Surpluss whitespace in outlink anchors not collapsed

2012-07-05 Thread Markus Jelsma
Hello,

With NUTCH-1233 we are going to rely on Tika for outlink extraction, it works 
nicely except for one small issue: consecutive whitespace in an anchor is not 
collapsed to a single character. The anchor text is identical to the HTML 
source and can have surpluss spaces, newlines or tabulators:

i am an anchor \n\t\t bla bla does not become "i am an 
anchor bla bla".

Is this a feature of Tika or a bug? Do we have to remove surpluss whitespace in 
Nutch ourselves?

Thanks!
Markus


Re: [VOTE] Apache Tika 1.1 release rc #1

2012-03-08 Thread Markus Jelsma
+1



On Wednesday 07 March 2012 22:35:27 Mattmann, Chris A (388J) wrote:
> Hi Folks,
> 
> A candidate for the Tika 1.1 release is available at:
> 
>   http://people.apache.org/~mattmann/apache-tika-1.1/rc1/
> 
> The release candidate is a zip archive of the sources in:
> 
>http://svn.apache.org/repos/asf/tika/tags/1.1/
> 
> The SHA1 checksum of the archive is
> d3185bb22fa3c7318488838989aff0cc9ee025df.
> 
> Please vote on releasing this package as Apache Tika 1.1.
> The vote is open for at least the next 72 hours and passes if a majority of
> at least three +1 Tika PMC votes are cast.
> 
>[ ] +1 Release this package as Apache Tika 1.1
>[ ] -1 Do not release this package because...
> 
> Thanks!
> 
> Cheers,
> Chris
> 
> P.S. Here's my +1.
> 
> ++
> Chris Mattmann, Ph.D.
> Senior Computer Scientist
> NASA Jet Propulsion Laboratory Pasadena, CA 91109 USA
> Office: 171-266B, Mailstop: 171-246
> Email: chris.a.mattm...@nasa.gov
> WWW:   http://sunset.usc.edu/~mattmann/
> ++
> Adjunct Assistant Professor, Computer Science Department
> University of Southern California, Los Angeles, CA 90089 USA
> ++

-- 
Markus Jelsma - CTO - Openindex


Re: tika-core, tika-parser?

2012-02-08 Thread Markus Jelsma
Thanks! 

And about the deps, it seems Nutch does load them from the local jar caches. 
That solves the earlier confusion.

Cheers

On Wednesday 08 February 2012 15:26:42 Nick Burch wrote:
> On Wed, 8 Feb 2012, Markus Jelsma wrote:
> > When i start commenting out the parsers listed Tika won't build anymore
> > as a lot of unit tests begin to fail.

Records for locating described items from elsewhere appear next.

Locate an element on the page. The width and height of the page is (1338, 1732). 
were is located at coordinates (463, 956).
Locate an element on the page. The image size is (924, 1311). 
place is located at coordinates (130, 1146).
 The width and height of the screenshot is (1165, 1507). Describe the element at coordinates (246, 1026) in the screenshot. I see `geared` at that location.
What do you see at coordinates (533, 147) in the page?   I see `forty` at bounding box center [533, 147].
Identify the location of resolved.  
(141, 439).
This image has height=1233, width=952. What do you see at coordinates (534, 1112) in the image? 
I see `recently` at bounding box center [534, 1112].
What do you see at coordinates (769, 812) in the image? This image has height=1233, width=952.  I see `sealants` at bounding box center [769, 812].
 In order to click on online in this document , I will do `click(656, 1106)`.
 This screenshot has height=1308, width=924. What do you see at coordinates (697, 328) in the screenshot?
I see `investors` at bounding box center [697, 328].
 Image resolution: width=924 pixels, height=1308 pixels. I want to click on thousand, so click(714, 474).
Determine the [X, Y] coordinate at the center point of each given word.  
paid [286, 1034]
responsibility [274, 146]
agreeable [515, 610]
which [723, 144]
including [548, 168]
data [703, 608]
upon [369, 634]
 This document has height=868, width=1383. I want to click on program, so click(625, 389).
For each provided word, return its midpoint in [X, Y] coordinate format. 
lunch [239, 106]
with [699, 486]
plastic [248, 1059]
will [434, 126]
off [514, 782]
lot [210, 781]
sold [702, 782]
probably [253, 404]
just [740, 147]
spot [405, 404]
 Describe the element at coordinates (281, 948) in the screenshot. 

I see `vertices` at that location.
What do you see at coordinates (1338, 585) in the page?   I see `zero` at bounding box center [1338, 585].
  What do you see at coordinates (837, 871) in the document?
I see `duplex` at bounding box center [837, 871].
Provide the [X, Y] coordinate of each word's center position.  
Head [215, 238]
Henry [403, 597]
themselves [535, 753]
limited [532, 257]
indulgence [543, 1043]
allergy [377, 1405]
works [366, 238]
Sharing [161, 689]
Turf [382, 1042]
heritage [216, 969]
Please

Is this supposed to happen?
> 
> Yup, that's to be expected. If you remove a parser from that list, it
> won't show up in things like the AutoDetectParser, so many of the tests
> won't be able to find it and will then fail. (Tests that use the parser
> explicitly will still work, but most use AutoDetectParser or DefaultParser
> and won't)
> 
> I still think your best bet is probably to just include all of tika (core,
> parsers and dependencies) and go from there. If you do want to disable a
> few parsers, the simplest way is likely to build the full jar, then unpack
> and edit the services file
> 
> Nick


Re: tika-core, tika-parser?

2012-02-08 Thread Markus Jelsma


On Wednesday 08 February 2012 13:47:10 Nick Burch wrote:
> On Wed, 8 Feb 2012, Markus Jelsma wrote:
> > Interesting. We build Tika with Maven and copy the core jar to our Nutch
> > libs. That is the only Tika jar Nutch has, there are no parser libs
> > anywhere in Nutch but parsing works.
> 
> There must be other ones elsewhere, otherwise you wouldn't have any
> parsers!
> 
> I can only suggest you try getting a parser object, fetch its classloader
> and print the resource location of the class - that'll tell you where it
> came from
> 
> >> You've got a Tika parsers config file that says that the DWG parser is
> >> present, but you haven't included it. You should either include all the
> >> tika parsers, or not include the default
> >> org.apache.tika.parsers.Parsers config file that lists them

When i start commenting out the parsers listed Tika won't build anymore as a 
lot of unit tests begin to fail. Is this supposed to happen?

> > 
> > Hmm, i've been looking everywhere but i don't seem to find a config file
> > in either Nutch or Tika. Should it be included in Tika when i build it
> > through Maven as usual?
> 
> You're looking for occurences of
> META-INF/services/org.apache.tika.parser.Parser in your jars, by default
> it's in the tika-parsers jar, and in the jars of any third party parsers
> you have auto-loading
> 
> Nick

-- 
Markus Jelsma - CTO - Openindex


Re: tika-core, tika-parser?

2012-02-08 Thread Markus Jelsma


On Wednesday 08 February 2012 13:47:10 Nick Burch wrote:
> On Wed, 8 Feb 2012, Markus Jelsma wrote:
> > Interesting. We build Tika with Maven and copy the core jar to our Nutch
> > libs. That is the only Tika jar Nutch has, there are no parser libs
> > anywhere in Nutch but parsing works.
> 
> There must be other ones elsewhere, otherwise you wouldn't have any
> parsers!
> 
> I can only suggest you try getting a parser object, fetch its classloader
> and print the resource location of the class - that'll tell you where it
> came from
> 

I'll check the Nutch dev list about this. I must be missing things here.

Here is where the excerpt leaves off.